The fact that Bengali resistance seems to have been easily crushed by the army makes it unlikely that anyone abroad is going to offer recognition to Bangla Desh. But guerrilla activity may get outside help, notably from India. On Wednesday the Indian Parliament unanimously passed a resolution, moved by Mrs. Gandhi, condemning the use of force in East Pakistan. There is pressure on Mrs. Gandhi to go further than this, West Bengalis have already offered arms and shelter to East Pakistani ‘freedom fighters”. But Mrs. Gandhi is alive to the dangers of overt, official support, she has warned Indians that ‘‘one wrong step or one wrong word may have an effect entirely different to what we all intend”. She should be cautious in her acts as her words. The Pakistani army would crack down the Bengalis all the harder if Indian involvement were suspected.
No doubt Mrs. Gandhi also fears the long-term effects of guerrilla co-operation between East and West Bengal. If Maoist propaganda came to replace Hindu-Muslim mistrust, it could lay the foundations of a united Bengal, independent of India, too. But Mrs. Gandhi will find it hard to seal off India’s 900 mile border with East Pakistan; and unofficial Indian support would create the classic RECIPE for guerrilla success with East Pakistani guerrillas striking out of a safe Indian hinterland.
Not surprisingly, there has not been a word from Peking about the crisis. The Chinese must be having difficult times in making their minds up. On the one hand they have helped to equip the army and have supported it over Kashmir, a policy which has won them warm praise from West Pakistanis, and Mr. Bhutto in particular. The Chinese have close links with West Pakistan all weather road through the Himalayas has just been opened and they also have strategic interest in maintaining them, most favourable status in this area, where four nations meet. On the other hand, the Bengali revolt may develop into just the sort of “Liberation War” that Peking usually feels tempted to support. Of course, Maoists are going to play a large part in any guerrilla campaign in East Pakistan. But Chinese support for the Bengalis would mean support for a movement which wants closer relations with India and would jeopardise China’s special relationship with West Pakistan.

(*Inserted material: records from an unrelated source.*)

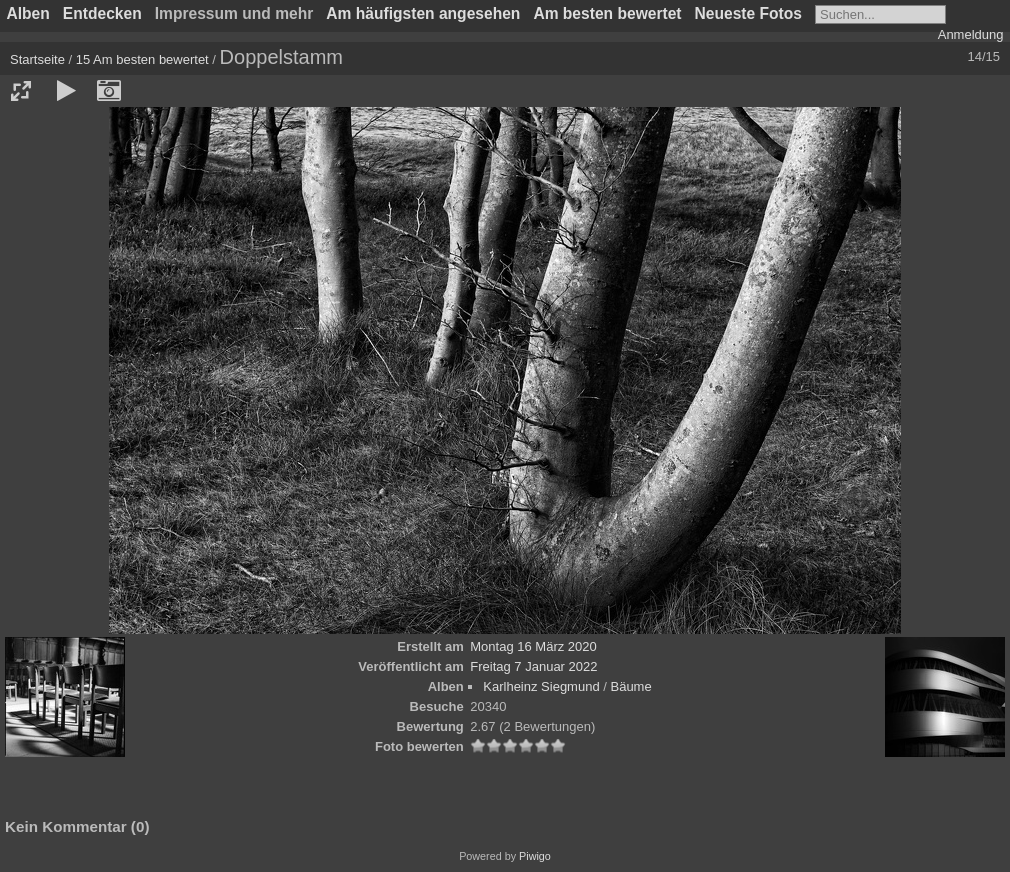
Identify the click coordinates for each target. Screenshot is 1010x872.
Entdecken (102, 13)
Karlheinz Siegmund (541, 686)
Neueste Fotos (748, 13)
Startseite (37, 59)
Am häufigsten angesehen (423, 13)
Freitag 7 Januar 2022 (533, 666)
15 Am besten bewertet (142, 59)
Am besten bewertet (607, 13)
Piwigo (535, 856)
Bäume (630, 686)
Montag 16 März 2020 (533, 646)
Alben (28, 13)
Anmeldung (971, 34)
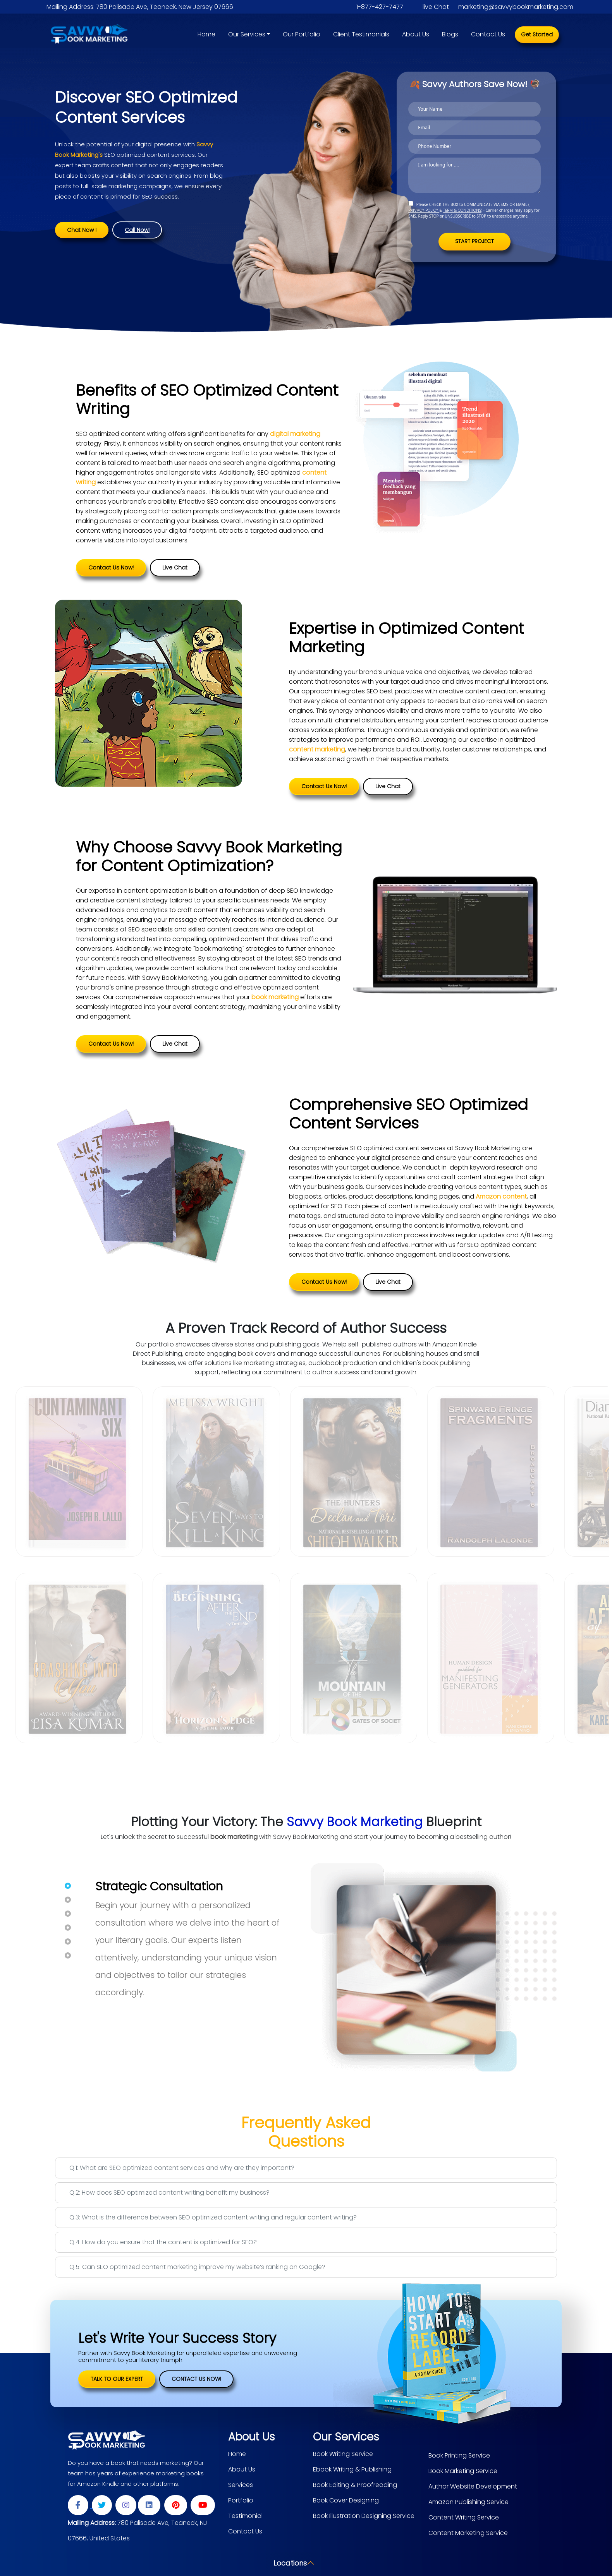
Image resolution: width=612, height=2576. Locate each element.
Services (240, 2483)
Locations (290, 2562)
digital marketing (295, 432)
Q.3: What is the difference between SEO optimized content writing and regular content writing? (213, 2216)
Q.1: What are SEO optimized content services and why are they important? (181, 2166)
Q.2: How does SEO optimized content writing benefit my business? (169, 2191)
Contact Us (488, 34)
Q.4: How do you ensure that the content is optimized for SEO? (163, 2240)
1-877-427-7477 (379, 6)
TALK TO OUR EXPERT (117, 2378)
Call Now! (137, 230)
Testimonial (245, 2514)
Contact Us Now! (111, 566)
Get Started (537, 34)
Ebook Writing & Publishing (352, 2468)
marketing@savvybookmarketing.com (515, 6)
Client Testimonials (361, 34)
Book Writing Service (343, 2452)
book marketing (275, 995)
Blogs (450, 34)
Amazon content (501, 1195)
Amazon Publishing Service (468, 2500)
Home (206, 34)
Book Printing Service (459, 2454)
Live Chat (174, 566)
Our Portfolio (301, 34)
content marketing (317, 748)
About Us (415, 34)
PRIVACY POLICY (423, 210)
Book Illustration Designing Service (363, 2514)
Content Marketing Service (468, 2531)
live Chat (436, 6)
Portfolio (240, 2499)
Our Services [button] (246, 34)
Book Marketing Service (462, 2469)
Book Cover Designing (346, 2499)
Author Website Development (472, 2485)
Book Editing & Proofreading (355, 2483)
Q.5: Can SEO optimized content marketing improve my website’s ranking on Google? (197, 2265)
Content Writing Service (463, 2516)
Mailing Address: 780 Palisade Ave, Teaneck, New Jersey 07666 (139, 6)
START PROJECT (475, 241)
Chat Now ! (81, 230)
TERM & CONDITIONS (462, 210)
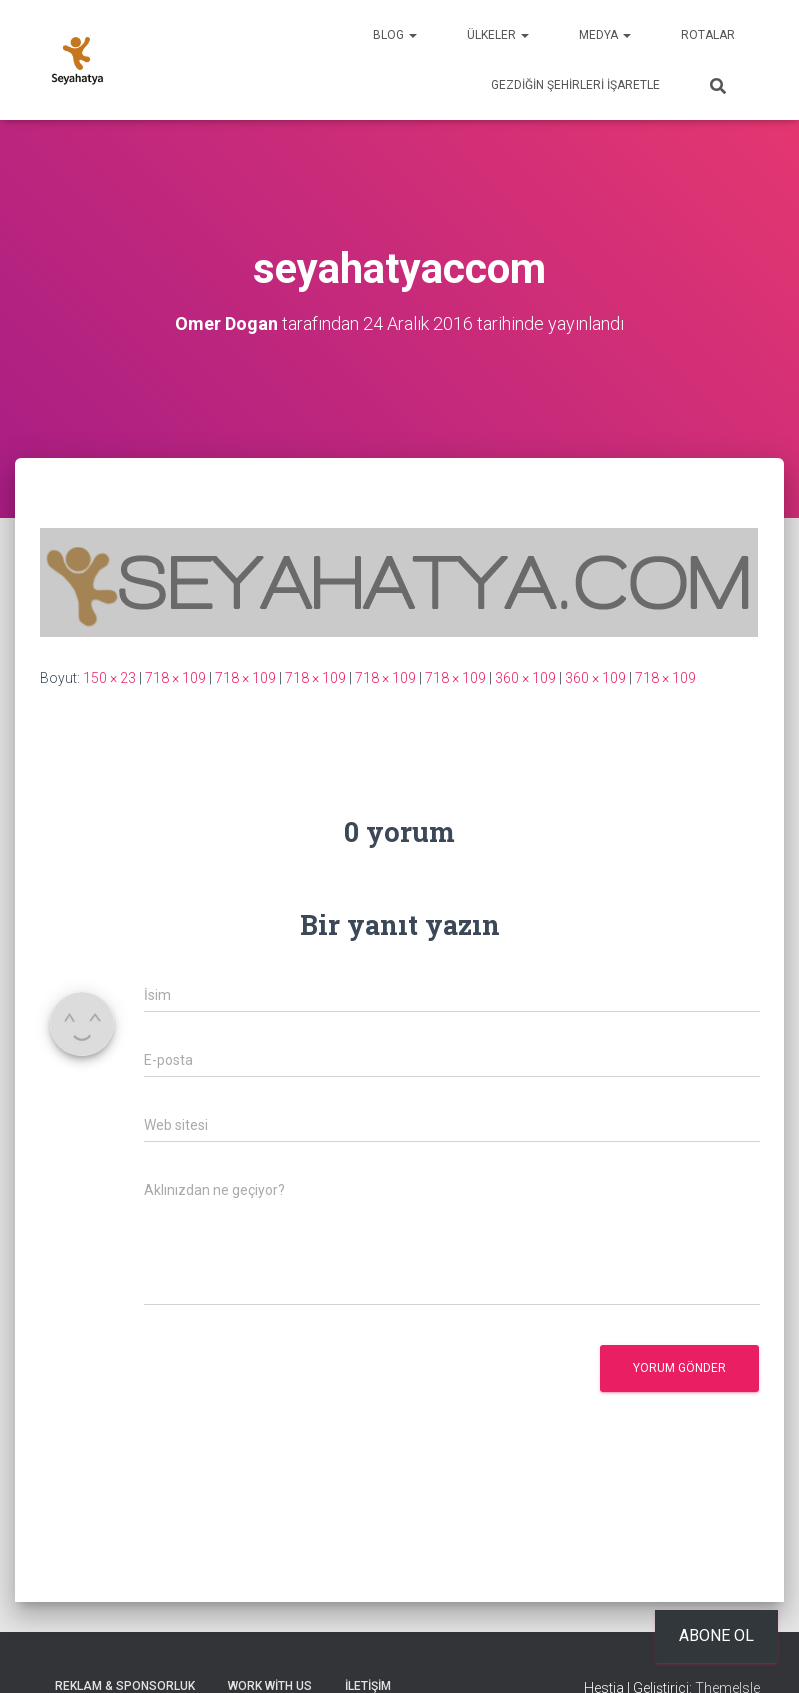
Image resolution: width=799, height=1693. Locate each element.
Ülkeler (498, 35)
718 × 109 (175, 678)
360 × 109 (525, 678)
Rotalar (708, 35)
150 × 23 (109, 678)
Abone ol (716, 1635)
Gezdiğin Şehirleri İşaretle (575, 85)
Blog (395, 35)
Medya (605, 35)
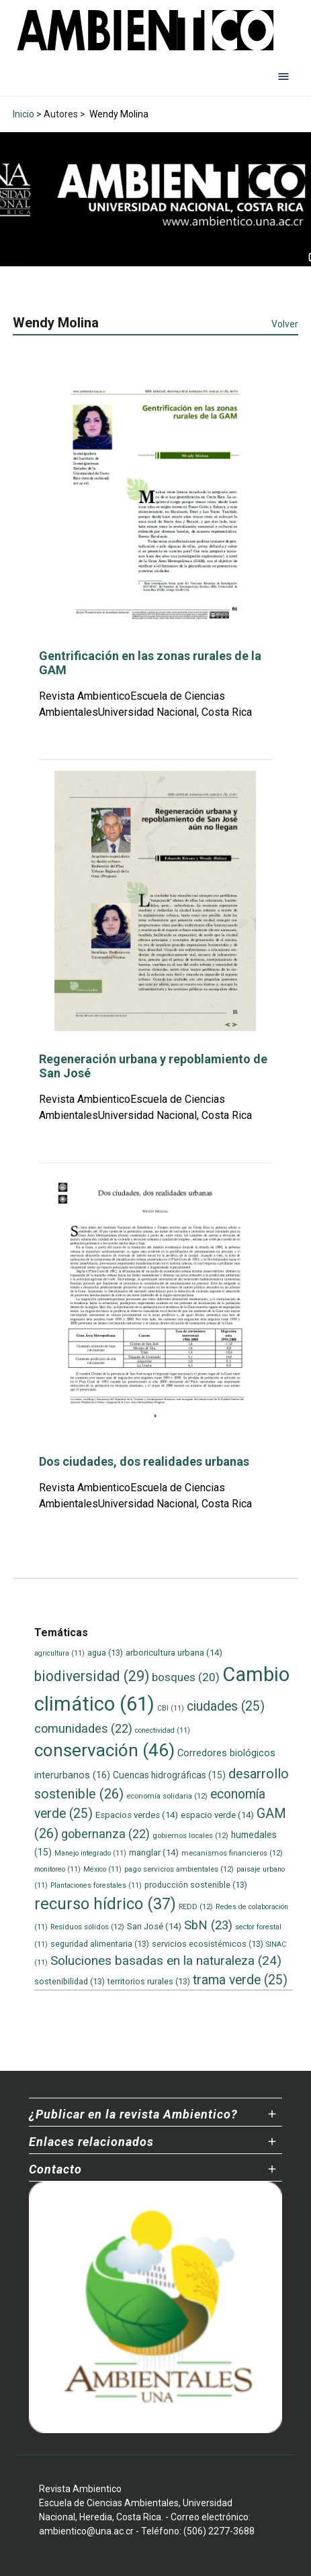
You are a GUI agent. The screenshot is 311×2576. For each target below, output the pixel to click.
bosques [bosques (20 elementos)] (186, 1677)
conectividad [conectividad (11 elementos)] (162, 1730)
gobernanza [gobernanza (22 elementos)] (105, 1834)
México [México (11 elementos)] (102, 1869)
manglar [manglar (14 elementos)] (154, 1852)
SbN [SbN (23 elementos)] (208, 1925)
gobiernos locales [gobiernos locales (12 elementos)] (190, 1835)
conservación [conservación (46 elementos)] (104, 1750)
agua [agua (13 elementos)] (105, 1653)
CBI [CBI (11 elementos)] (170, 1708)
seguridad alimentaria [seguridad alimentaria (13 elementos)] (99, 1944)
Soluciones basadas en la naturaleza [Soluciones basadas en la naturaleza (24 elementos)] (165, 1960)
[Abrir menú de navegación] (283, 76)
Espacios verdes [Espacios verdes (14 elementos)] (136, 1815)
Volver (284, 324)
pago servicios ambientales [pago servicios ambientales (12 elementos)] (179, 1869)
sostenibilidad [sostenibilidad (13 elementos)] (69, 1981)
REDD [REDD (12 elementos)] (196, 1906)
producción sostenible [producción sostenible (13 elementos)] (195, 1885)
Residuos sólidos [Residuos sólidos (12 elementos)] (87, 1926)
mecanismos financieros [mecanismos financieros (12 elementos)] (232, 1853)
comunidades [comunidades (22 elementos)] (83, 1728)
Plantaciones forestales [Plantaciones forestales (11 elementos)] (96, 1885)
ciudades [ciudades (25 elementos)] (226, 1706)
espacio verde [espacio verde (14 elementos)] (217, 1815)
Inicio (23, 114)
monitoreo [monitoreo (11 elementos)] (57, 1869)
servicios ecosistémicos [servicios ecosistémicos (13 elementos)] (207, 1944)
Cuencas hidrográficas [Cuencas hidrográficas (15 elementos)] (169, 1775)
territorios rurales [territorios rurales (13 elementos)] (148, 1981)
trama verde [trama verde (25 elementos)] (240, 1980)
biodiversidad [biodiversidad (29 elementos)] (91, 1676)
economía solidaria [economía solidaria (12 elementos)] (167, 1796)
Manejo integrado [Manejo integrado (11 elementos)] (90, 1853)
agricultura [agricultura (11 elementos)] (59, 1653)
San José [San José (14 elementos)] (154, 1926)
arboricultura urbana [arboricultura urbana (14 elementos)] (174, 1653)
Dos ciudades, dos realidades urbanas (144, 1461)
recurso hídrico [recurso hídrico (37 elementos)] (105, 1903)
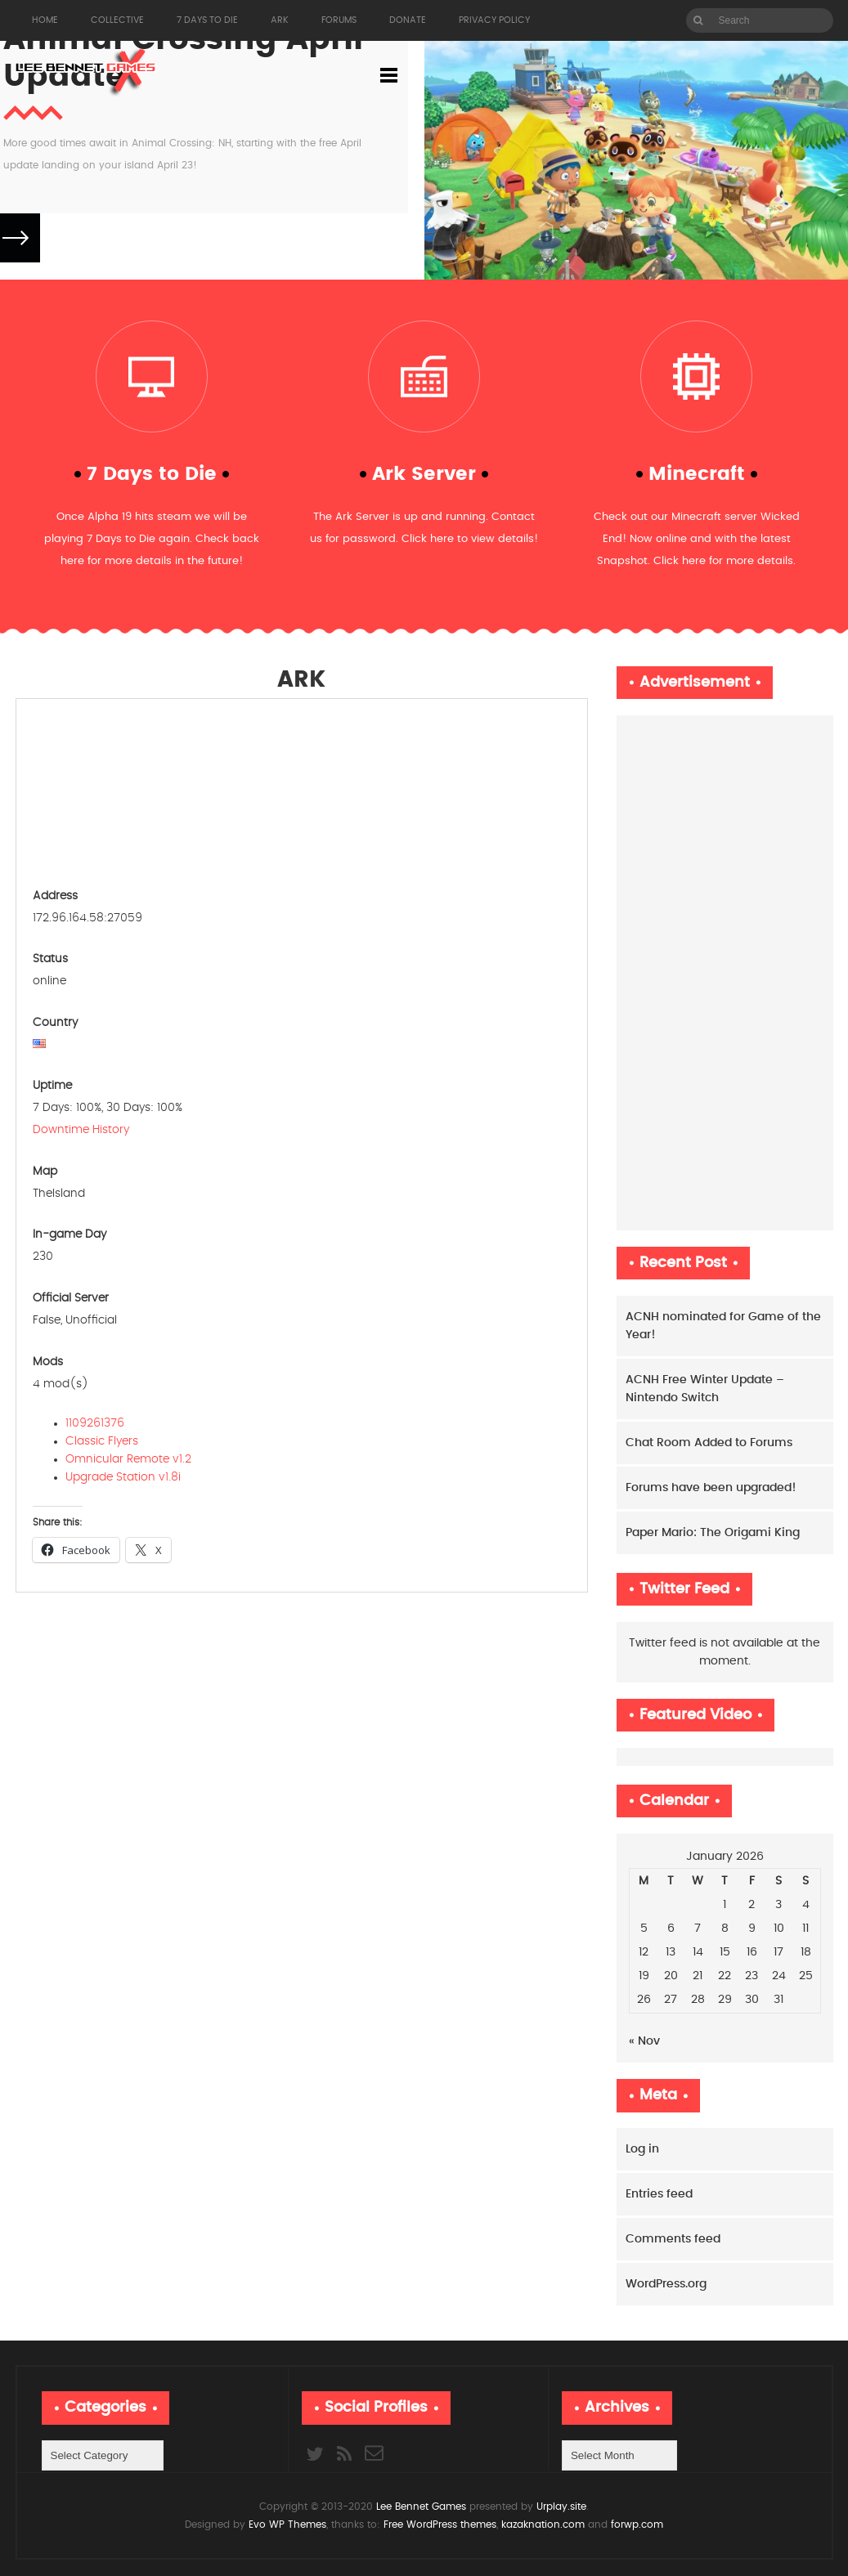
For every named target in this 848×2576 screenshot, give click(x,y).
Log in (642, 2149)
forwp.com (637, 2524)
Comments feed (673, 2239)
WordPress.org (666, 2284)
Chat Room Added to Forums (709, 1443)
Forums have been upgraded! (711, 1488)
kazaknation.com (543, 2524)
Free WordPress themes (440, 2524)
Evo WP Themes (287, 2524)
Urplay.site (559, 2506)
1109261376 (96, 1423)
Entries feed (659, 2194)
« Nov (644, 2041)
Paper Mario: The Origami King (713, 1533)
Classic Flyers (103, 1441)
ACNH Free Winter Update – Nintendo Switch (705, 1389)
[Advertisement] (725, 973)
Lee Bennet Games (421, 2506)
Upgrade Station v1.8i (124, 1477)
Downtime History (81, 1130)
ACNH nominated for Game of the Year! (723, 1326)
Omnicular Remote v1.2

This is the time Peking had been confronted with such a startle choice between national and ideological interests. The Chinese would probably like to duck the whole dilemma by ignoring it; that will be difficult if a call for help come from the Bengalis. But at the moment outside help will only keep a bloody civil war dragging on. Foreign sympathisers with East Pakistan’s plight would be better advised to use such influence as they have in urging President Yahya to offer a resumption of the dialogue with Bengal before he finds himself fighting an insoluble guerrilla war.